Moskau. Durch das 2:1 gegen Polen ist die Mannschaft um Liverpool-Star Mané die Hoffnung eines ganzen Kontinents

    Die große Tragik des afrikanischen WM-Fußballs, die sich ja auch beim laufenden Turnier mit großer Unerbittlichkeit zeigt, drohte wieder einmal zuzuschlagen, als die Nachspielzeit der Partie zwischen Senegal und Polen anbrach. Die Turnier­geschichte ist voll von dramatischen afrikanischen Niederlagen, in Russland hatten bereits Marokko, Tunesien und Ägypten Punkte durch Gegentreffer in der allerletzten Minute verloren. Nun lag endlich der erste Sieg für den Kontinent bereit. Mit 2:1 führte das Ensem­ble um den Starstürmer Sadio Mané vom FC Liverpool.

    Und diesmal ging es tatsächlich gut. Zwar schlugen die Polen noch ein paar lange Bälle, aber die Abwehr hielt. „Wir haben sehr diszipliniert gespielt, sehr aggressiv, wir waren ein solider Block“, sagte Aliou Cissé, der Trainer des Senegal, dessen Mannschaft tatsächlich kaum Chancen zugelassen hatte. Cissé war sich der Tragweite dieses Erfolges sofort bewusst. „Senegal repräsentiert den ganzen Kontinent, und wir sind stolz, Afrika auf diese Art und Weise vertreten zu haben“, verkündete er, während erste Videos von den Feierlichkeiten in den Straßen Dakars nach Moskau übermittelt wurden.

    Tatsächlich gibt es gute Gründe für diese Freude, manches deutet darauf hin, dass die Senegalesen das beste Team vom Schwarzen Kontinent bei diesem Turnier werden können. Der Sieg gegen die enttäuschenden Polen war die Konsequenz einer sehr reifen Leistung, auch wenn eine Portion Glück im Spiel war. Nach ausgeglichenem Beginn wurde ein nicht besonders gefährlicher Schuss von Idrissa Gueye aus 20 Metern vom polnischen Verteidiger Thiago Cionek abgefälscht und landete zum 1:0 im Tor (37.). Und der zweite Treffer kam durch eine Schiedsrichterkuriosität zustande.
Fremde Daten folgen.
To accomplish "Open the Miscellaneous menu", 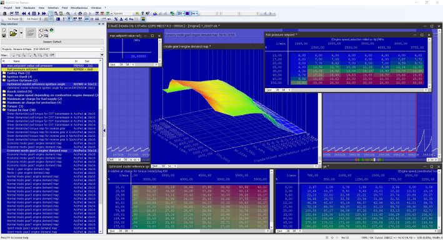I will click(x=79, y=8).
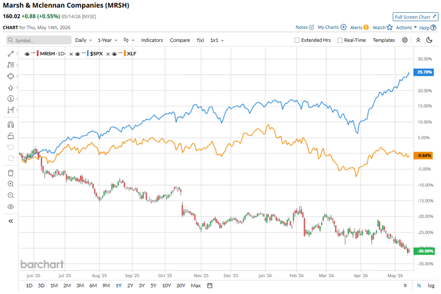This screenshot has width=441, height=294.
Task: Click the zoom out magnifier icon
Action: (11, 196)
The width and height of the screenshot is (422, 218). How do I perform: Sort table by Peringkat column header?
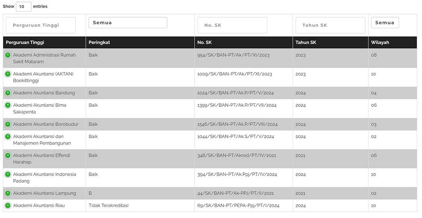[99, 42]
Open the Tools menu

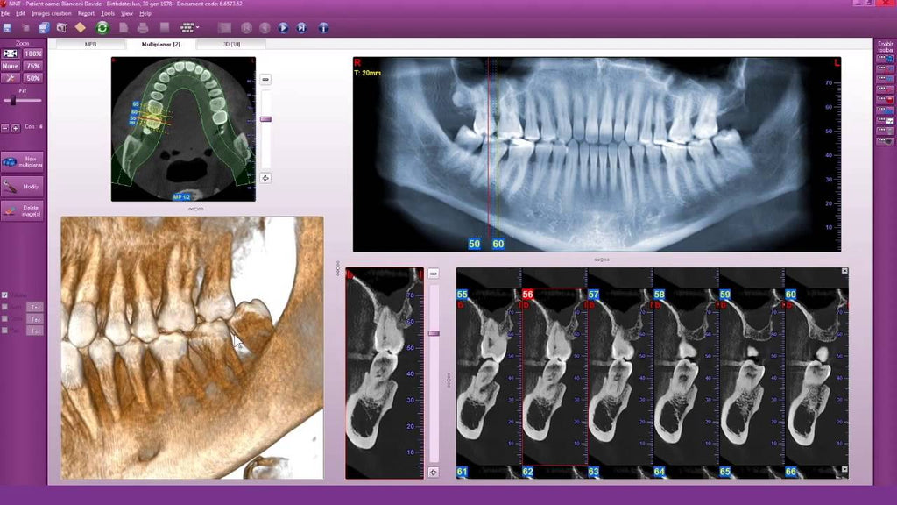[108, 14]
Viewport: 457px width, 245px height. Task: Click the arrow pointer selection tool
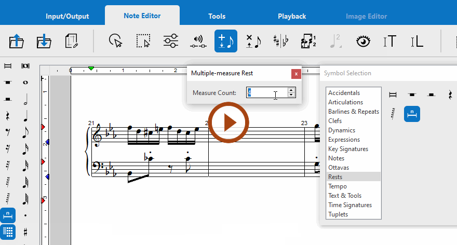coord(115,42)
    Das Duell der Superstürmer fand nicht statt

    M’Baye Niang hatte sich behandeln lassen und wurde von den Unparteiischen in einem Moment ins Spiel zurückbeordert, als der Pole Grzegorz Krychowiak gerade einen Rückpass auf Torhüter Wojciech Szczesny spielte. Wie aus dem Nichts tauchte Niang auf dem Rasen auf, erlief den Ball, übersprintete den Keeper und schoss ins leere Tor (60.). Vielleicht hätte Krychowiak diesen Ball nicht spielen dürfen; dass aber ein Spieler von einer Verletzungspause in einem Moment aufs Feld gelassen wird, wo er umgehend ins Geschehen eingreifen kann, ist ein No-Go. Vermutlich hat das Schiedsrichtergespann aus Bahrain den eigenen Fehler sofort erkannt, aber für diesen Fall gibt es keine Korrekturmöglichkeit, auch der Videoassistent konnte hier nichts mehr ausrichten. „Wir waren sehr überrascht über diese Sache“, sagte der polnische Trainer Adam Nawalka.

    Dass Krychowiak fünf Minuten vor dem Ende den Anschlusstreffer erzielte, machte das Spiel noch einmal spannend, war für die Polen aber ein schwacher Trost. „Ich glaube, dass wir viele Elemente im Spiel hatten, die nicht gut waren“, räumte Nawalka ein, „die Flügelspieler waren nicht gut, die Spieler im Zentrum waren auch nicht gut, wir hatten zu wenig Dynamik im Spiel.“

    Auch das große Duell der Superstürmer hatte es nicht gegeben. Weder der Münchner Robert Lewandowski noch Mané strahlten viel Torgefahr aus. Als Lewandowski einmal freie Bahn hatte, wurde er 18 Meter vor dem Tor vom sehr starken Neu-Schalker Salif Sané gefoult. Ansonsten blieb der Star des FC Bayern blass, unter Kon­trolle gehalten von der senegalesischen Defensive. Und Mané fiel vor allem auf, weil er viel redete, weil er das Team sortierte als verlängerter Arm des Trainers – der Plan ist aufgegangen.

    Afrika als Fußballkontinent, dessen Präsenz ja nicht ganz unerheblich ist für das Flair eines globalen Turniers, hat also seine große Hoffnung entdeckt, denn Kolumbien und Japan, die anderen beiden Teams der Gruppe, sind keinesfalls übermächtig, wobei Cissé seine tanzenden Spieler warnte: „Wir dürfen jetzt nicht auf und ab hüpfen, Demut ist sehr wichtig.“

    Polen: Szczesny – Piszczek (83. Bereszynski), Cionek, Pazdan, Rybus – Krychowiak, Zielinski – Blaszczykowski (46. Bednarek), Milik (73. Kownacki), Grosicki – Lewandowski.Senegal: Khadim N’Diaye – Wague, Koulibaly, Sané, Sabaly – Sarr, Alfred N’Diaye (87. Kouyaté), Gueyé, Mané – Diouf (62. N’Doye), Niang (75. Konaté).Tore: 0:1 Cionek (37., Eigentor), 0:2 Niang (60.), 1:2 Krychowiak (86.). Z.: 44.190 (ausverkauft). Schiedsrichter: Shukralla (Bahrain). Gelb: Krychowiak – Sané, Gueyé.